(Reuters) -D.R. Horton reported third-quarter profit and revenue above estimates on Tuesday as buyer incentives sustained home sales amid high interest rates and rising costs, sending shares of the homebuilder up more than 12% in morning trading.
The sector is grappling with weakening consumer sentiment, prompting builders to offer incentives such as mortgage rate buydowns and smaller, more affordable homes to stimulate demand.
CEO Paul J. Romanowski noted continued impact on new home demand amid ongoing affordability constraints and cautious consumer sentiment.
“We expect our sales incentives to remain elevated and increase further during the fourth quarter, the extent to which will depend on the strength of demand during the remainder of summer, changes in mortgage interest rates and other market conditions,” Romanowski said.
The incentives do, however, increase costs for D.R. Horton and weigh on its margins.
While the company did sequentially maintain a home sales gross margin of 21.8% in the reported quarter, Romanowski said during an earnings call that the company expected margins to take a step down to between 21% and 21.5% in the upcoming quarter.
The homebuilder expects fourth-quarter revenues in the range of $9.1 billion to $9.6 billion, compared with analysts’ estimate of $9.68 billion, according to data compiled by LSEG.

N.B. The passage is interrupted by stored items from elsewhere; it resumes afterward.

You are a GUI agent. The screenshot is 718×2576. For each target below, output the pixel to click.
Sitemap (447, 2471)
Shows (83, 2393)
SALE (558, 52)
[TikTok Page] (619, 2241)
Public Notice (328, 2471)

On an adjusted basis, D.R. Horton earned $3.36 per share in the quarter ended June 30, compared with analysts’ average estimate of $2.88 a share.
The Arlington, Texas-based company’s third-quarter revenue fell 7.4% from a year ago to $9.23 billion, compared with analysts’ estimate of $8.76 billion.
It narrowed its annual consolidated revenue forecast range to between $33.7 billion and $34.2 billion from its earlier forecast of $33.3 billion to $34.8 billion.
Transaction closings from homebuilding operations for the year are expected to be between 85,000 and 85,500 homes, compared with its earlier forecast of 85,000 to 87,000 homes.